In this section we measure the performance of MapReduce on two computations running on a large cluster of machines. One computation searches through approximately one terabyte of data looking for a particular pattern. The other computation sorts approximately one terabyte of data.

These two programs are representative of a large subset of the real programs written by users of MapReduce one class of programs shufﬂes data from one representation to another, and another class extracts a small amount of interesting data from a large data set.

• Test config

• 1800 machines, 2GHz Xeon, 4GB RAM (1-1.5GB used for other tasks on the same cluster), 2x160GB HD, gigabit ethernet
• Two-level tree-haped switched network, 200Gbps bandwidth at the root
• All machines in the same datacenter, <1ms latency
• Grep

• Scan through $10^{10}$ 100-byte records; the pattern appears in ~92k records
• 150 seconds in total, including 1 minute in start-up overhead (!)
• Overhead includes: propagating the user code to all workers and GFS overhead for calculations around locality optimization
• Sort

• The map function extracts a sort key and emits (sort key, record)
• The reduce function is a no-op
• The ordering guarantee (see Refinements) gives us a sorted set of values per key.
• Not sure I understand this (⌄⌄⌄⌄⌄); doesn’t the sort key implicitly define these split points? 🤔

Our partitioning function for this benchmark has builtin knowledge of the distribution of keys. In a general sorting program, we would add a pre-pass MapReduce operation that would collect a sample of the keys and use the distribution of the sampled keys to compute splitpoints for the ﬁnal sorting pass.

• In the image above:

• The top row is the rate at which input is read
• The middle row is the rate at which data is sent from the map tasks to the reduce tasks
• The bottom row is the rate at which sorted data is written to the final output files
• Final output rate is relatively low because it (synchronously) writes to GFS at rf=2

## Experience

• MapReduce was used at the time of writing to build Google’s search index
• Raw crawl data (20TB) is put into GFS and used as the initial input
• Indexing is composed of 5-10 MR jobs in series

## Conclusions

We have learned several things from this work.

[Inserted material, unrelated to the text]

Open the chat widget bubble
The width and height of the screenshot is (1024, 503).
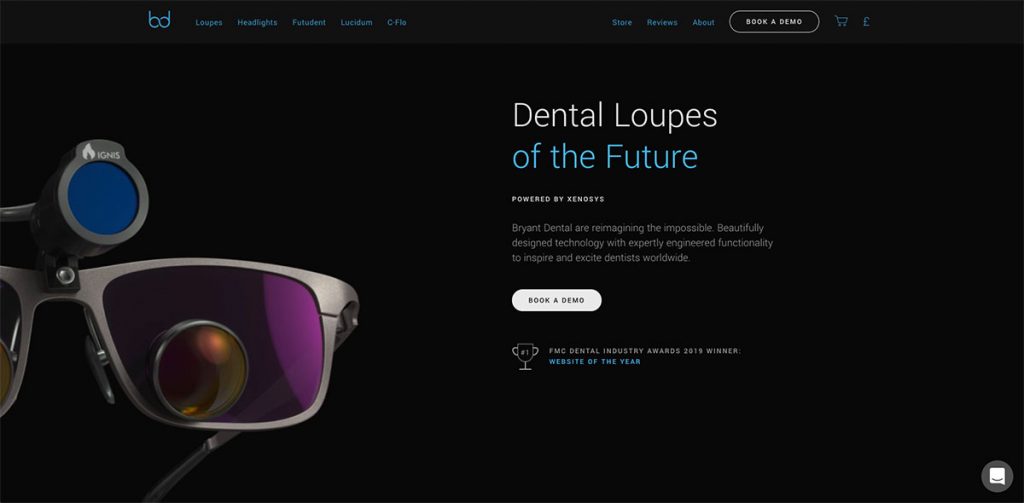(997, 476)
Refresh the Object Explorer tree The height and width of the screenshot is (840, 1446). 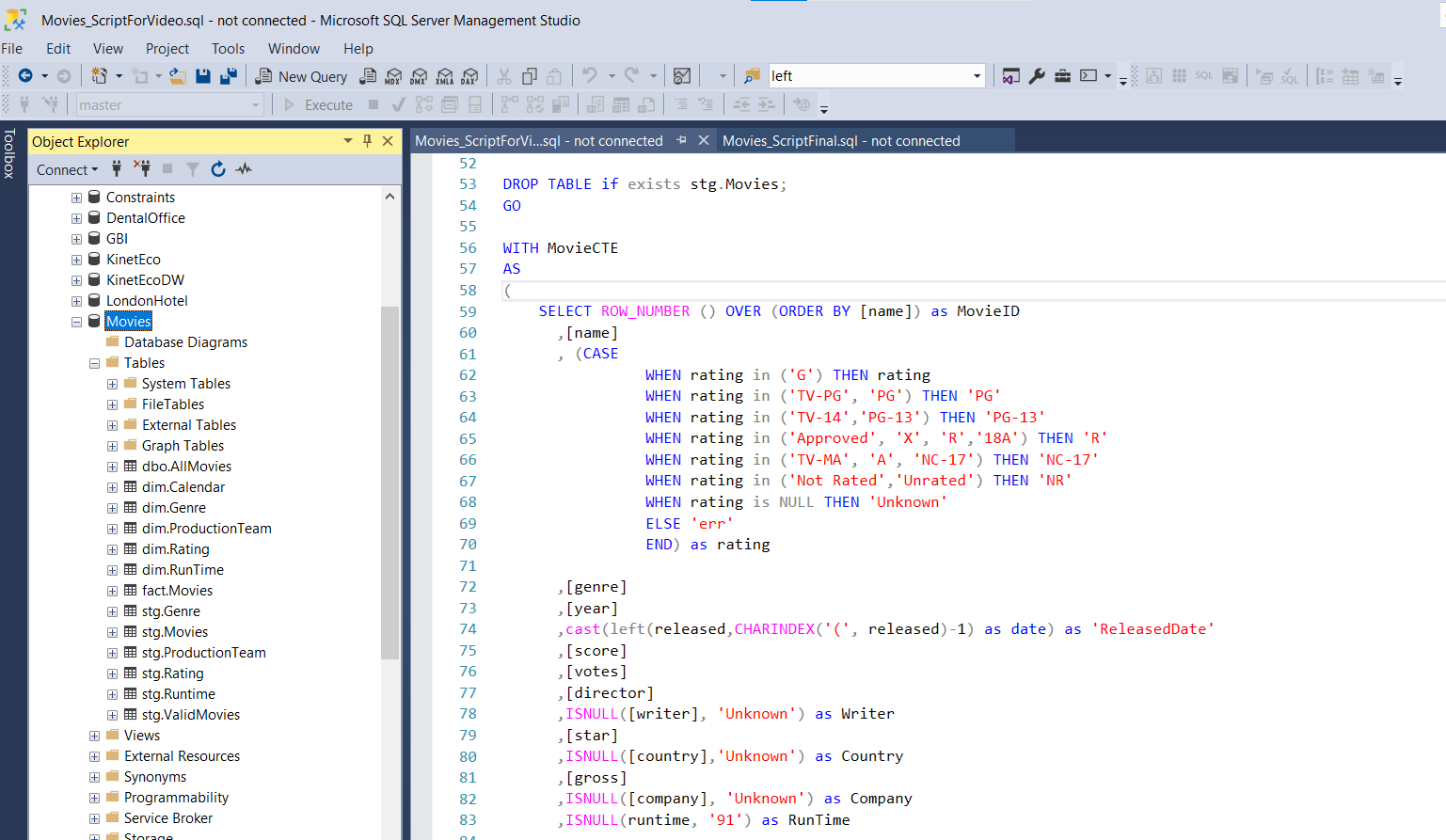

• First, restricting the programming model makes it easy to parallelize and distribute computations and to make such computations fault-tolerant.
• Second, network bandwidth is a scarce resource. A number of optimizations in our system are therefore targeted at reducing the amount of data sent across the network: the locality optimization allows us to read data from local disks, and writing a single copy of the intermediate data to local disk saves network bandwidth.
• Third, redundant execution can be used to reduce the impact of slow machines, and to handle machine failures and data loss.